The White House may finally get airlines to pay you for hellish delays

A Southwest Airlines plane takes off from San Francisco International Airport (SFO) in San Francisco, California. | Tayfun Coskun/Anadolu Agency via Getty Images

You could one day get cash for a delayed flight.

The White House is out with a new effort aimed at tackling some of travelers’ peskiest recurring concerns: flight delays and cancellations. It’s the latest in a larger Biden administration effort to focus on pro-consumer policies ahead of the 2024 election.

Under a new rule, the Department of Transportation will consider, the federal government could require airlines to offer cash payments for long delays and mandate they provide more compensation for cancellations. Currently, no major airlines provide cash payments for passengers experiencing a controllable delay that pushes their trip more than three hours, according to the administration. That’s partly because they’re not required to by law. (Airlines must provide refunds for cancellations, but don’t have to do the same for delays.) Additionally, policies vary by airline when it comes to how vouchers and bookings for cancellations are handled.

The proposed rule is one of several consumer protection policies the White House has advanced recently. It follows an FDA proposal that enabled hearing aids to be sold over the counter, likely reducing their cost, and support for legislation introduced by Sens. Sheldon Whitehouse and Richard Blumenthal, which would limit hidden fees for hotels and ticket prices. Biden announced aspects of this push in his State of the Union address earlier this year in a bid to burnish the Democratic Party’s image ahead of 2024. Additionally, it echoes consumer protection regulations that already exist in Canada and Europe, where passengers have more defined rights than those in the US.

The White House is just beginning the rulemaking effort, meaning it could be months before any policy is finalized.
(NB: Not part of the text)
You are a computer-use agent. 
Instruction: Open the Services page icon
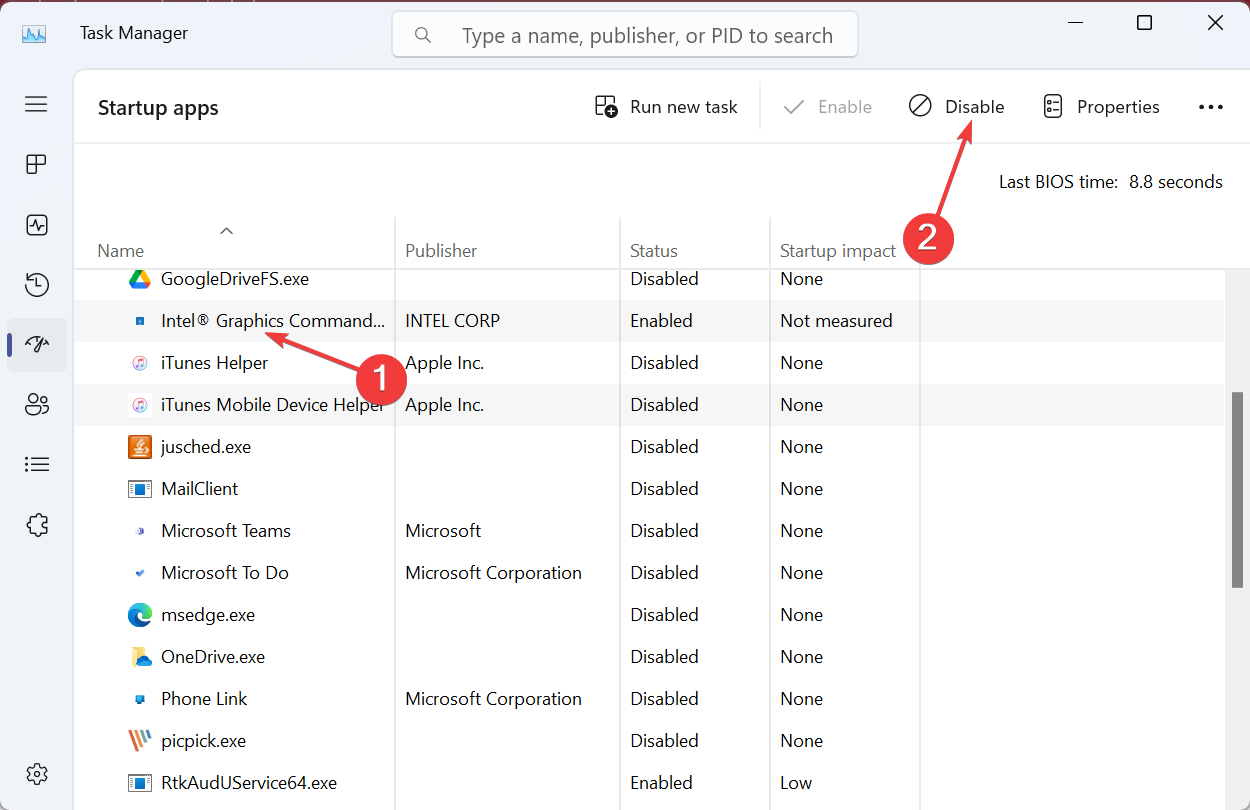click(x=37, y=525)
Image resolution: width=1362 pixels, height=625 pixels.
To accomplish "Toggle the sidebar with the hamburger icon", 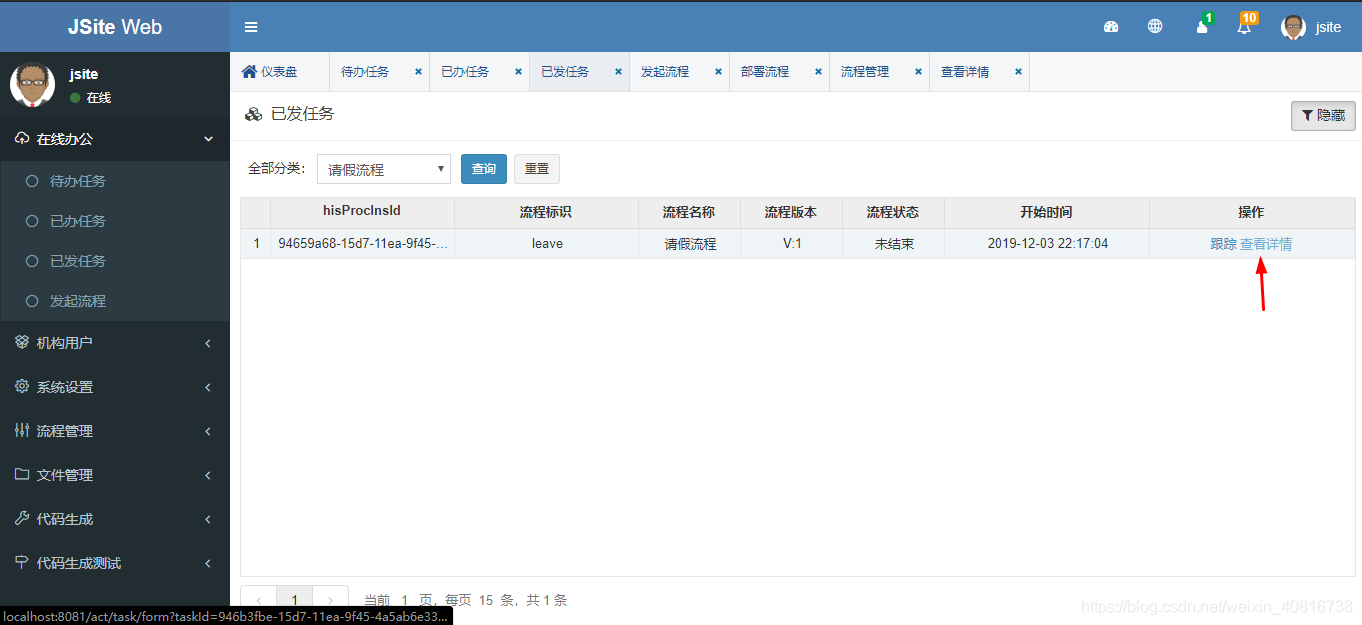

But by making requirements stricter for airlines, the administration could pressure companies to improve their efficiency and standardize the treatment customers receive across airlines, forcing companies to subscribe to the same policies.

“This rule would fill a void,” Timothy Ravich, an aviation law expert at the University of Central Florida, told Vox. The actual impact of the rule on consumers, however, will be dependent on enforcement and airline buy-in, experts say.

The rulemaking comes amid a spike in air travel concerns: A 2022 study from DOT found that complaints were up 270 percent at the time from pre-pandemic levels. In the last year, a high-profile wave of cancellations by Southwest Airlines during the winter holiday season plus surging demand and staffing shortages have thrown these issues into sharp relief. “Get Ready for Another Hellish Summer of Air Travel,” an April Forbes headline indicative of current sentiment reads.

If the rule were approved, it could face pushback from aviation groups, and congressional Republicans could try to roll it back, a move that Biden would be able to veto. The White House push, ultimately, is intended to ensure that consumers don’t field the costs in the case of a delay or cancellation, and to send a message to consumers that Democrats are on their side.

“When an airline causes a flight cancellation or delay, passengers should not foot the bill,” Transportation Secretary Pete Buttigieg said in a statement.

Flight costs and snafus have spiked

The administration’s announcement of this rulemaking follows a spike in travel issues. Beyond airline staffing shortages and a surge in travel interest as the pandemic winds down, problems with extreme weather, aging infrastructure, and air traffic controller shortages have also contributed to these challenges. In one case, a massive tech outage of the Federal Aviation Administration’s system grounded all domestic flights temporarily earlier this year. Those issues have occurred as plane tickets have gotten more expensive, with airline prices increasing 25 percent in the last year, and outpacing inflation.

Ending delays and cancellations would arguably benefit airlines as well as consumers. “Flight disruption costs airlines $8.3 billion per year and passengers $16.7 billion, according to a study sponsored by the FAA through its National Center of Excellence for Aviation Operations Research,” consumer advocate Christopher Elliott previously wrote for the Washington Post. Such savings could be beneficial for airlines, which have projected lower profits this year as labor and fuel costs have gone up.

The White House has tried to remedy some other issues with airline travel as well. In 2022, DOT launched a rulemaking initiative intended to force airlines to publish ticket fees upfront so that people aren’t surprised by hidden fees later on in the process. A hearing was held on this proposal in March.

More aggressive compensation requirements are also similar to those that already exist in Canada and Europe. In both places, airlines must provide compensation to travelers if they experience a controllable delay of three hours or more. The policies in Europe have been found to improve airline efficiency with relatively low cost increases for customers.

“A recent study from the College of Europe found that it was associated with a 5% improvement in airline on-time performance. And the cost to passengers is low: The regulation raises ticket prices by about $1,” Elliott wrote. One question that’s emerged, however, regarding the policies in Europe is the issue of enforcement, he notes.

In certain cases, airlines have been slow to provide passengers compensation for delays even when required to do so. In Europe, as Elliott documented, it can take months for a customer’s claim to be processed, diluting the benefit of the policy.

That research suggests holding companies accountable will require both the approval of a new rule as well as the dedicated enforcement of it.